We do not call for people to love one another (though we are not opposed to that of course) rather we appeal to the workers of this and other countries to recognise their common class interest and to organise consciously and politically to gain the political power necessary to dispossess the owning class – to strip them of their right to own the means of life – and to put in its place a system of common ownership and democratic control of the means of wealth production – socialism.
Socialism will be a classless, propertyless and moneyless world community of production directly for use without the mediation of buying and selling. Nothing else will suffice. Abolition of class ownership will result in the abolition of conflicts of interest both between the owners and the non-owners and also between competing national groups of owners organised politically into armed nation states. We can conceive of no situation in which we would give our support to either side in any of capitalism’s armed struggles.

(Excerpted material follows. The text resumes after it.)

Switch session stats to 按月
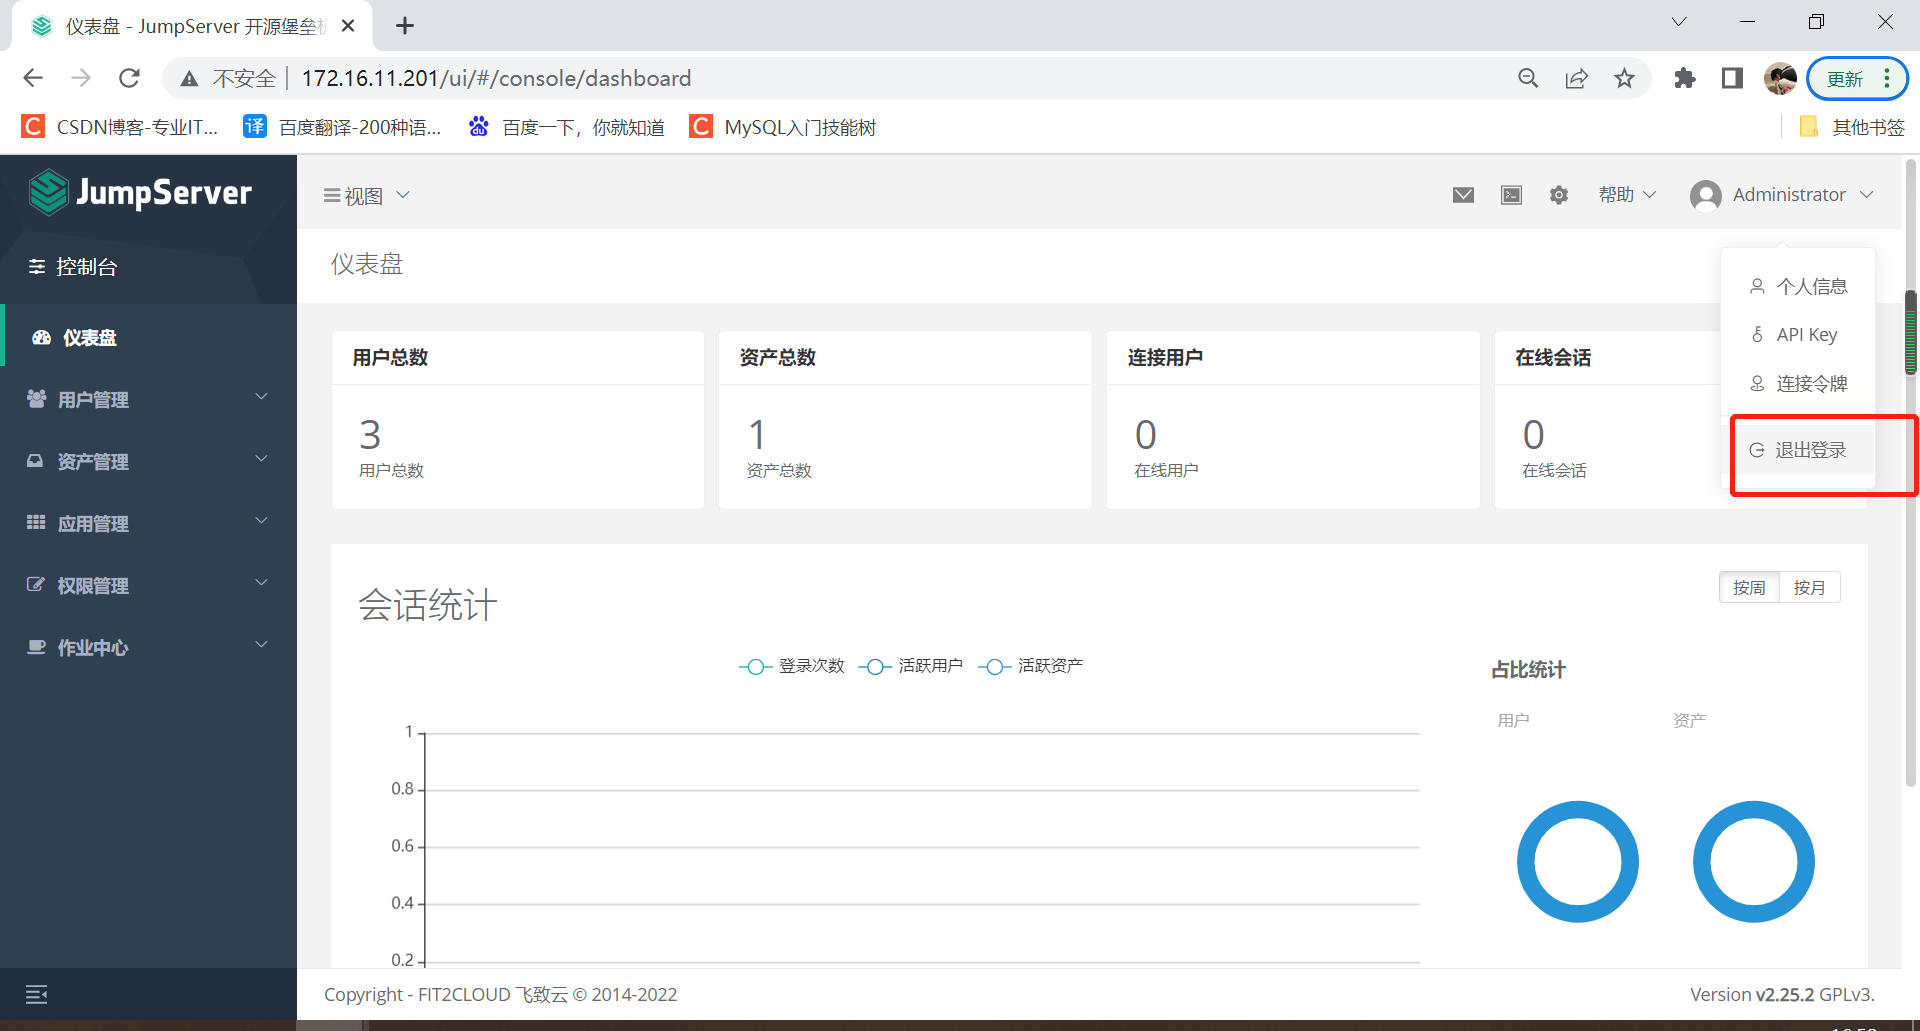The width and height of the screenshot is (1920, 1031). point(1809,588)
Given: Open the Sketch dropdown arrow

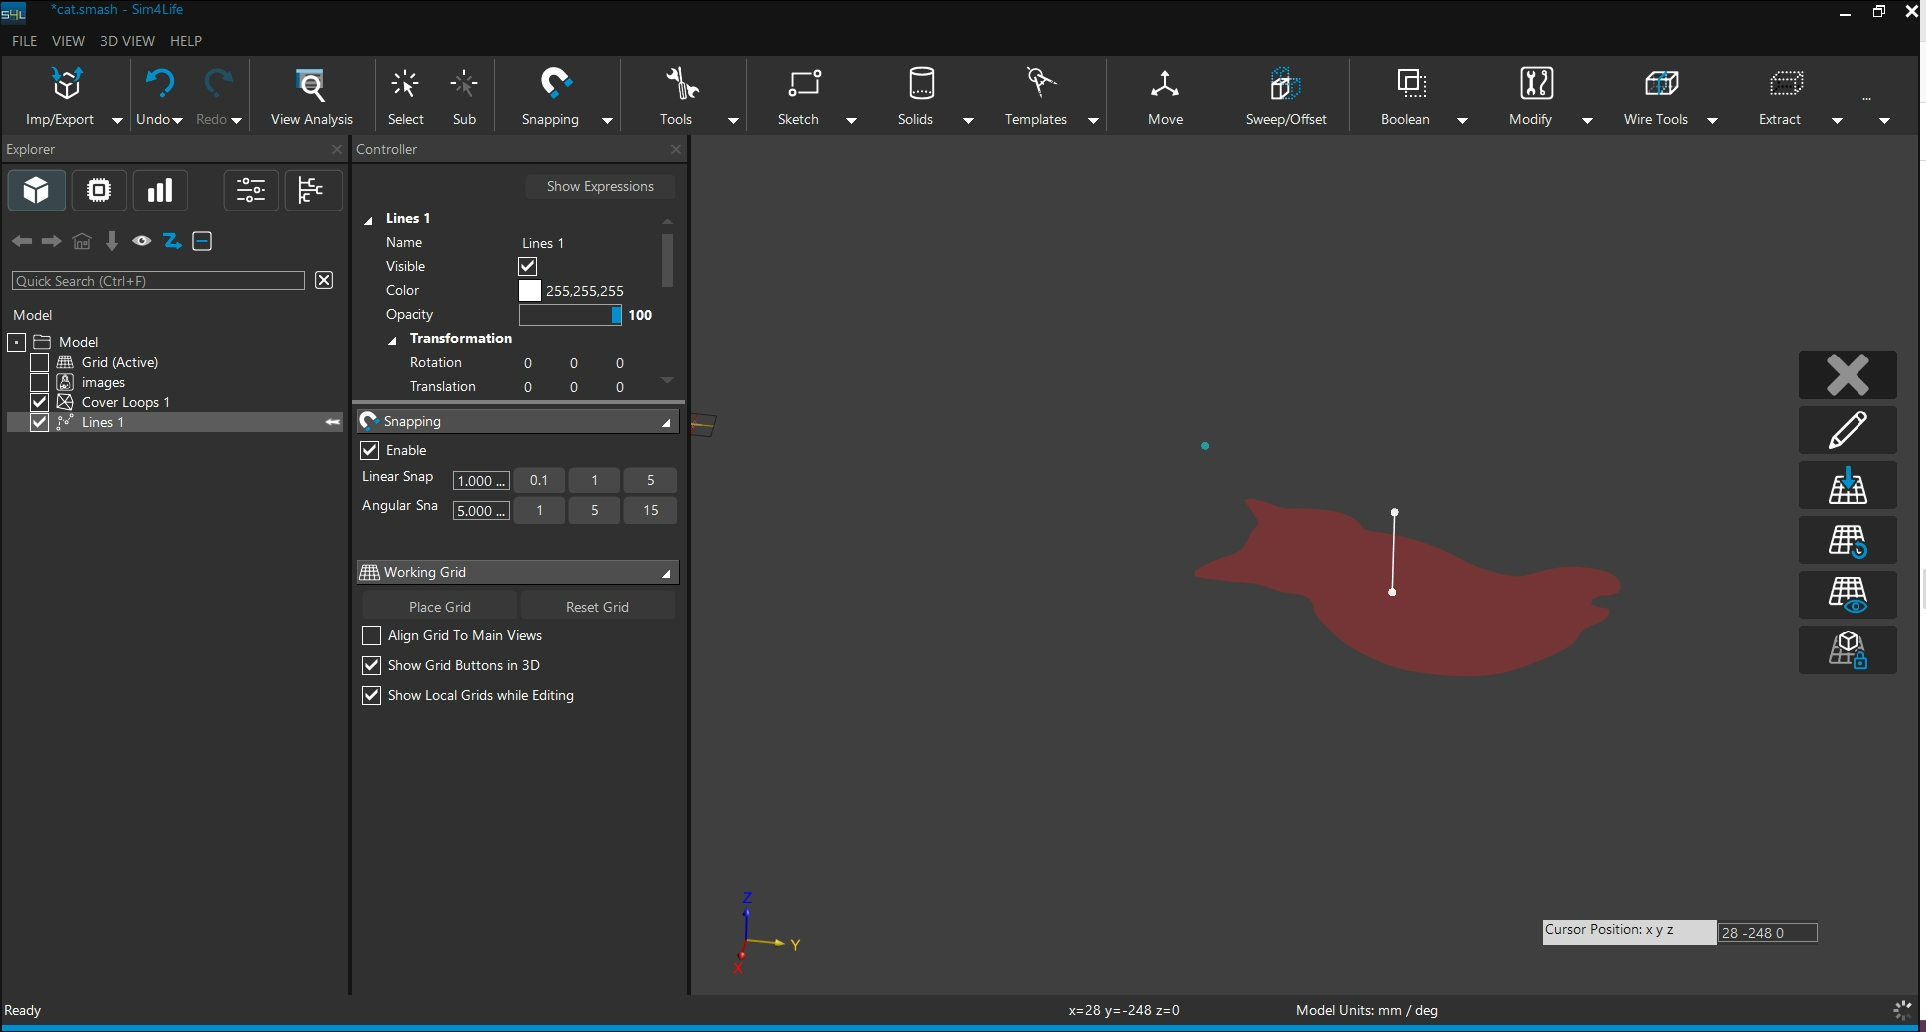Looking at the screenshot, I should pos(851,121).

The role of the Socialist Party in helping bring socialism about is one of agitation and education. We are an instrument to be used by a conscious working class once the need for a revolutionary social change is recognised. Because they don’t stand for socialism, we are “hostile to every other Party”, even to those which claim to have socialism as their goal.

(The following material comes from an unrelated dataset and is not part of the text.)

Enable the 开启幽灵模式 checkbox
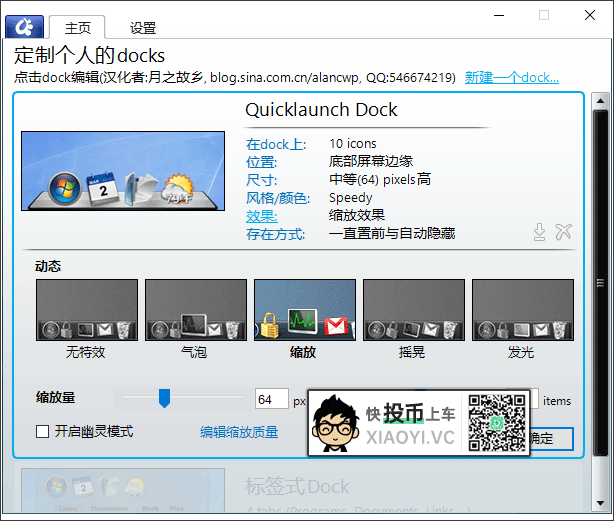Screen dimensions: 614x521 [x=42, y=431]
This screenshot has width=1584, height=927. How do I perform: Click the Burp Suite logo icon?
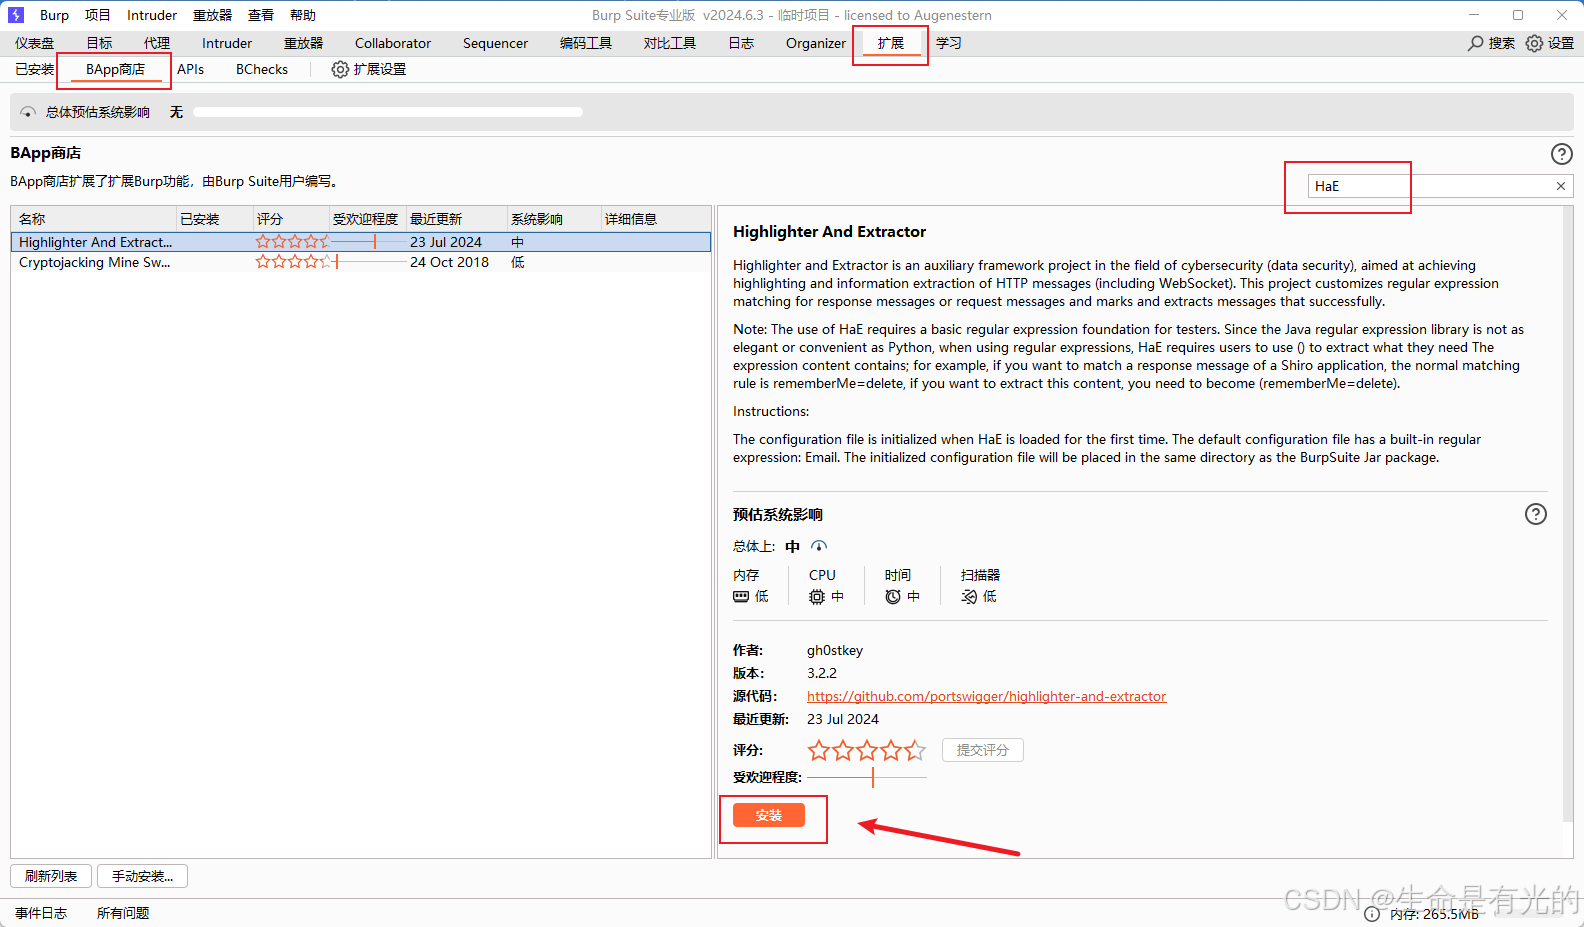[x=16, y=15]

Much of our argument with the left-wing revolves around their demands for reforms. Most radical left-wing parties say (or in the case of the Labour Party used to say) that their goal is “socialism“. However they also pursue reforms of capitalism as “stepping stones” to socialism. Any political party doing this soon find themselves saddled with the problems inevitably associated with the running of capitalism.
In an article written in the Journal of Modern History on the eve of the Second World War the historian Harry J. Marks dealt with the collapse of the German Social Democratic Party as a revolutionary party in 1914. He encapsulated and highlighted the dangers to a working class movement inherent in the pursuit of reforms. The author wrote that:
“By accepting the policy of the German Government on August 4, 1914, as fundamentally its own, the role of this enormous organisation as an independent factor in world history sank to insignificance and became no more than that of a cog to gear the labour movement into the German war machine.” (Harry J. Marks: ‘Sources of Reformism in the SDP of Germany 1890-1914.’ Journal of Modern History XI (1939) p. 334.)Our hostility therefore is no mere semantic quibble. It goes to the heart of our case against adopting the “something now” approach to problems, including the problem of war. Unlike those on the left who are choosy as to which wars they object to, we in the Socialist Party are against all of capitalism’s wars. Nor do we single out one or two aspects of war – atomic weapons, or land mines, or poison gas, or the use of child soldiers – we oppose the system that give rise to these things.
Both the established capitalist class and those intent on joining them by force of arms need these weapons to defend and advance their interests against threats from competing groups of capitalists also armed to the teeth to defend their interests. The working class on the other hand have no such interests to defend. The workers have no country. What they do have is a common interest in making the world the common heritage of all who live in it.